[START OF Passage shown]

The Profile of Home Buyers and Sellers published annually by the National Association of REALTORS® reveals what sources buyers use to find their new homes and whose help they seek when making that all-important purchase.

Bob Hunt
By Bob Hunt
MARINE, REALTOR® AND AUTHOR

We have noted that the 2018 National Association of REALTORS® Profile of Home Buyers and Sellers contains valuable information for sellers and their agents as to how buyers find the homes that they ultimately buy. The profile also contains valuable and interesting information as to how both buyers and sellers find the agents that they ultimately use.

Eighty-seven percent of buyers used an agent in purchasing their home. That number has increased steadily since 2001, when the figure was 69 percent. Six percent of buyers purchased directly from a builder, and 7 percent bought directly from an owner. Of the 87 percent, how did they find their agent?

Not a lot of “agent shopping” takes place among buyers. Sixty-eight percent interviewed only one agent; 18 percent interviewed two. So how do you get to be on the interview list? Referrals are far and away the dominant factor. Forty-one percent of buyers chose to work with an agent who was referred to them by a friend, neighbor, or relative (or with an agent who was a friend, neighbor, or relative). Twelve percent of buyers chose to work with someone with whom they had previously bought or sold a home. Thirteen percent came from websites, either of a specific property, or without reference to a property. The rest of the sources are widely varied—for example, 4 percent of buyers contacted their agent because the agent’s name was on a “for sale” or “open house” sign.

This might seem like discouraging news for new agents, who might wonder, “What chance do I have of connecting with a buyer if I haven’t already built a referral base and a list of past clients?” Here, a new agent wants to remember that “friends, neighbors, or relatives” category. Forty-one percent of buyers found their agent through referrals from them. You may know a lot of people who aren’t about to buy; but some of them know people who are about to buy. Make a list and make sure your contacts know you are in the business. Not just the first month, but throughout your career.

Moreover, there are—just as there always have been—other ways of coming into contact with buyers who may choose to work with you. Some ways work better than others. Five percent of buyers found the agent they used as a result of an open house. Interestingly, only one percent found the agent with whom they worked as a result of walking into or calling an office and meeting the agent who was on duty at the time. In general, “floor time” is not very productive.

Agents who do want to get connected with buyers can prepare themselves so that a contact is more likely to lead to a relationship. Fifty-two percent of buyers said that what they wanted most was “help finding the right home to purchase.” In the 2018 survey, ninety-one percent said that knowledge of the real estate market was a very important quality for an agent to have. That is, buyers want agents who have “product knowledge”—agents who know the market and the inventory. An agent who can impress a buyer with knowledge of the market (not just of company listings or the particular house he or she is holding open) is the one who stands a good chance of establishing a relationship with that buyer who walks into the open house or makes a call to the office.

[END OF Passage shown]
[START OF Stored data]

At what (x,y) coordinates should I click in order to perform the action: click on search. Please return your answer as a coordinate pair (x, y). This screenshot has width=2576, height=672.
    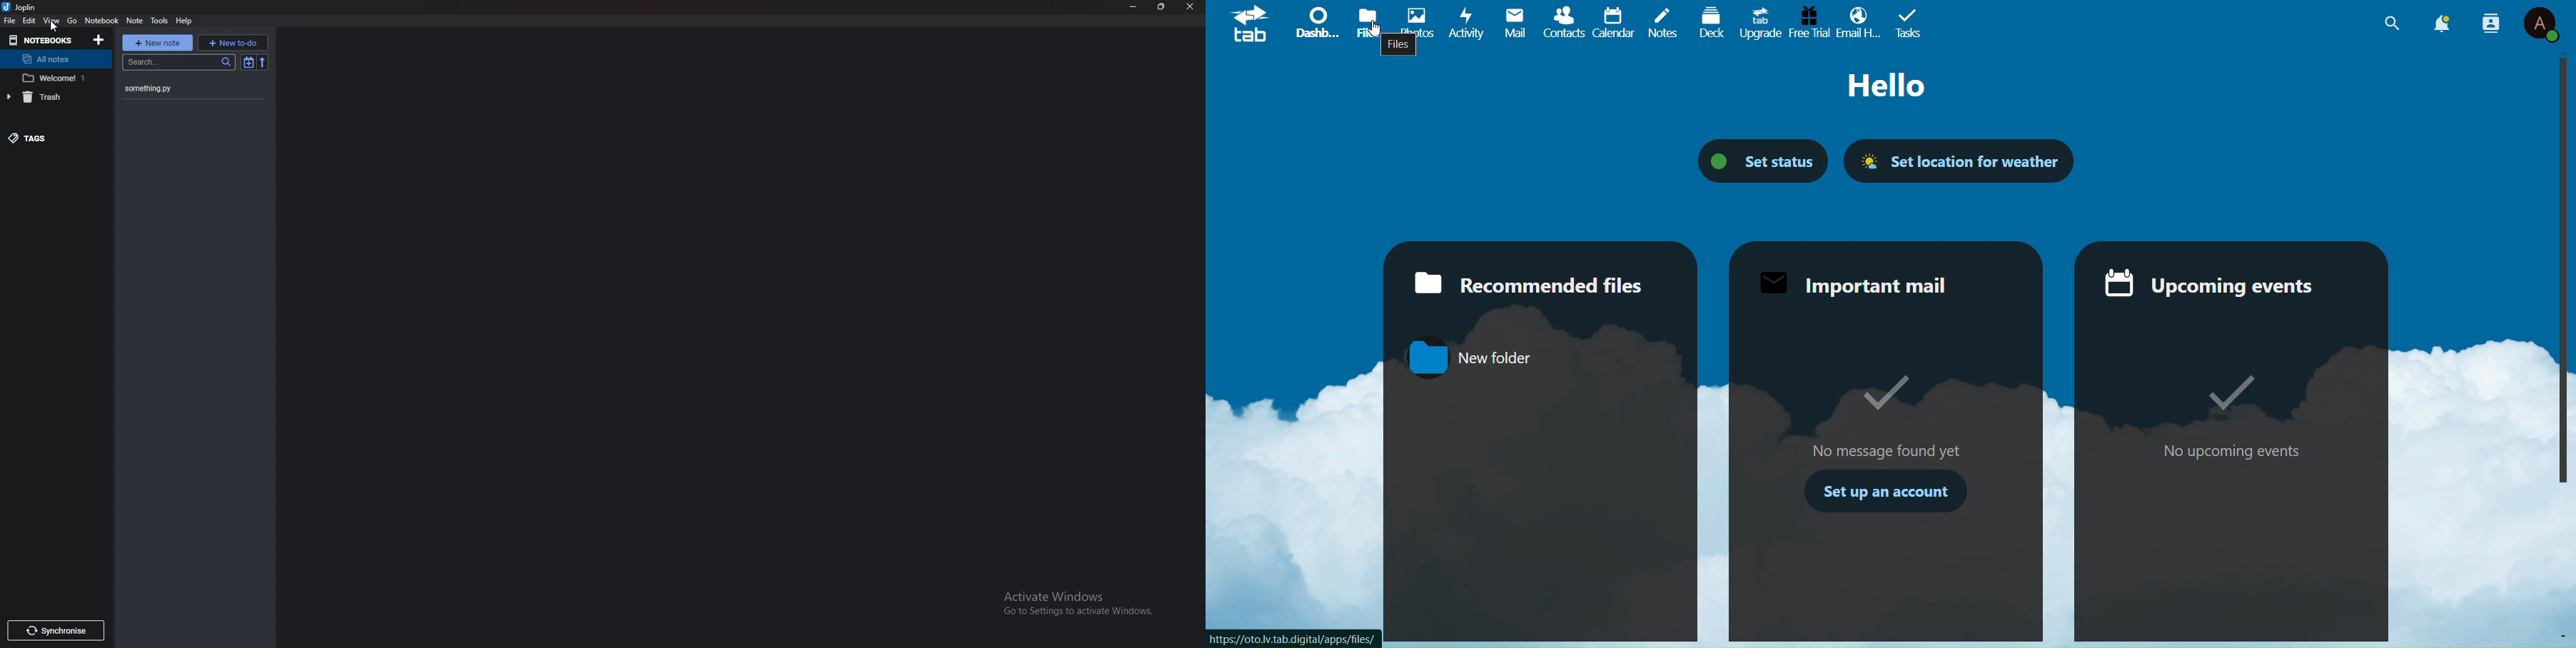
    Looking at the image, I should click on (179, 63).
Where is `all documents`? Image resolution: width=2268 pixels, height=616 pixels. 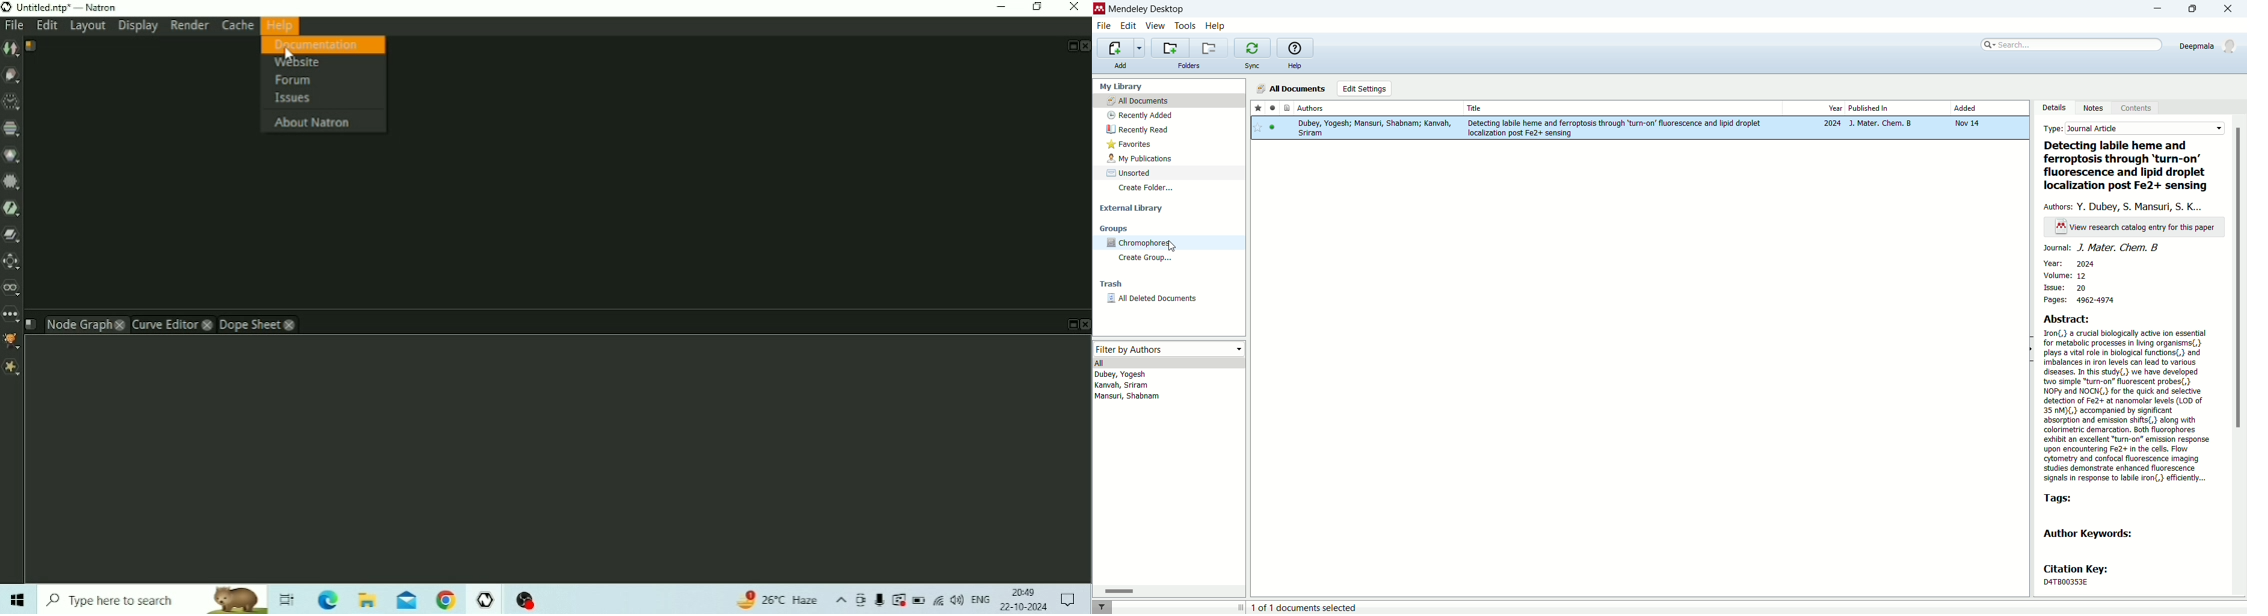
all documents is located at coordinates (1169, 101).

[END OF Stored data]

* **List of tasks**
[A] Transcribe the part of the article on how home buyers find their agents that opens with the words containing "Moreover, there are—just" and closes with "not very productive.".
[B] Render this sentence from the article on how home buyers find their agents in Spanish: "Eighty-seven percent of buyers used an agent in purchasing their home."

* **Expected responses**
[A]
Moreover, there are—just as there always have been—other ways of coming into contact with buyers who may choose to work with you. Some ways work better than others. Five percent of buyers found the agent they used as a result of an open house. Interestingly, only one percent found the agent with whom they worked as a result of walking into or calling an office and meeting the agent who was on duty at the time. In general, “floor time” is not very productive.

[B] El ochenta y siete por ciento de los compradores recurrió a un agente para comprar su vivienda.